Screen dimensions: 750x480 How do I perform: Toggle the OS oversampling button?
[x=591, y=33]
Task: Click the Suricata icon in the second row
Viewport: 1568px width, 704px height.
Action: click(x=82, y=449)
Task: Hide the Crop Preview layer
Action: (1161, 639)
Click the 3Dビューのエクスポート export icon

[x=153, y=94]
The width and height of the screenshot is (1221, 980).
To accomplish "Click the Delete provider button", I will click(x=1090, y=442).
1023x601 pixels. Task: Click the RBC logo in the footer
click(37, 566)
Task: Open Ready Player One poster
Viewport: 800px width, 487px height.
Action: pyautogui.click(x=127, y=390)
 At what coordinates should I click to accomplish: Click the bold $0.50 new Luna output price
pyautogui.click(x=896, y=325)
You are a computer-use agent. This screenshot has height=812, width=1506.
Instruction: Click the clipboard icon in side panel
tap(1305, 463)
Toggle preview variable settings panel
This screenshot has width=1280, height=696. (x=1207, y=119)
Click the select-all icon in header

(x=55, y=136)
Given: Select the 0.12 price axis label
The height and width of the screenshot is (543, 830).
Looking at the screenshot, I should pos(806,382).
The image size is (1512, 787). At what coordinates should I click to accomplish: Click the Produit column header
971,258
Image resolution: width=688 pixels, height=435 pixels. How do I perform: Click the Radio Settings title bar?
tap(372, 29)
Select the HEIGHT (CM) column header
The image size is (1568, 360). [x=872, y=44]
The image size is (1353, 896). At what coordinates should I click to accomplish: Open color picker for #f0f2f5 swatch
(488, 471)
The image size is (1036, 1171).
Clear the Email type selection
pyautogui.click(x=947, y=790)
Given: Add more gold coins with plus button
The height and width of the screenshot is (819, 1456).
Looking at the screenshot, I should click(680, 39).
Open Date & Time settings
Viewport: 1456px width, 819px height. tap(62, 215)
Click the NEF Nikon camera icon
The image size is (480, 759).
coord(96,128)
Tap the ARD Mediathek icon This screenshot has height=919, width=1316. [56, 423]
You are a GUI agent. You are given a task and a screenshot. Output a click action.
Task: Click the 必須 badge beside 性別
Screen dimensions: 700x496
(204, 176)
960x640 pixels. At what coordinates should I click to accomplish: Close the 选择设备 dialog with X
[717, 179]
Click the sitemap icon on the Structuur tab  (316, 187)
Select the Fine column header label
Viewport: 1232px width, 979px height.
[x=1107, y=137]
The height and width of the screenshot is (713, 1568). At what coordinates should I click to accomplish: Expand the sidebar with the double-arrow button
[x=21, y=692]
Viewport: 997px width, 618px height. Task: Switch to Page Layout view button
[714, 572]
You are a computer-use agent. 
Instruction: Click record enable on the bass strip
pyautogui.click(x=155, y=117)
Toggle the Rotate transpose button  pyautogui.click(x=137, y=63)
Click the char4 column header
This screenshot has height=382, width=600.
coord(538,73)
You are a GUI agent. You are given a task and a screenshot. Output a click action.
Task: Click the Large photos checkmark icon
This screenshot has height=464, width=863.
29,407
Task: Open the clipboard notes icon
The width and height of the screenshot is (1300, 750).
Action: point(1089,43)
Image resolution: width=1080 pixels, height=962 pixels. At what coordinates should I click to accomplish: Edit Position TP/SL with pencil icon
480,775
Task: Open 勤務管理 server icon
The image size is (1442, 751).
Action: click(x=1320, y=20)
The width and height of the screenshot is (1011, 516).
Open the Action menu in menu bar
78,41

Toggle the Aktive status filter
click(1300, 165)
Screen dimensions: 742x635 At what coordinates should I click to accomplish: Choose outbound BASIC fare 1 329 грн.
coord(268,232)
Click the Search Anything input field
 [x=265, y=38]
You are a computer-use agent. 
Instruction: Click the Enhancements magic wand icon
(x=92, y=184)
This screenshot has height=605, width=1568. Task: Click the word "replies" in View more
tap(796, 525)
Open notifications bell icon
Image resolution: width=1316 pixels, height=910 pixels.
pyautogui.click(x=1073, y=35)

_WHAT IS ASKED_.
Convert the lines into a Markdown table with the columns "No." and "Line", beginning at the line that contains "Task: Open the clipboard notes icon" and ending after the line that contains "(x=92, y=184)". Leave out blank lines.

_OUTPUT_.
| No. | Line |
|---|---|
| 1 | Task: Open the clipboard notes icon |
| 2 | The width and height of the screenshot is (1300, 750). |
| 3 | Action: point(1089,43) |
| 4 | Image resolution: width=1080 pixels, height=962 pixels. At what coordinates should I click to accomplish: Edit Position TP/SL with pencil icon |
| 5 | 480,775 |
| 6 | Task: Open 勤務管理 server icon |
| 7 | The image size is (1442, 751). |
| 8 | Action: click(x=1320, y=20) |
| 9 | The width and height of the screenshot is (1011, 516). |
| 10 | Open the Action menu in menu bar |
| 11 | 78,41 |
| 12 | Toggle the Aktive status filter |
| 13 | click(1300, 165) |
| 14 | Screen dimensions: 742x635 At what coordinates should I click to accomplish: Choose outbound BASIC fare 1 329 грн. |
| 15 | coord(268,232) |
| 16 | Click the Search Anything input field |
| 17 |  [x=265, y=38] |
| 18 | You are a computer-use agent.  |
| 19 | Instruction: Click the Enhancements magic wand icon |
| 20 | (x=92, y=184) |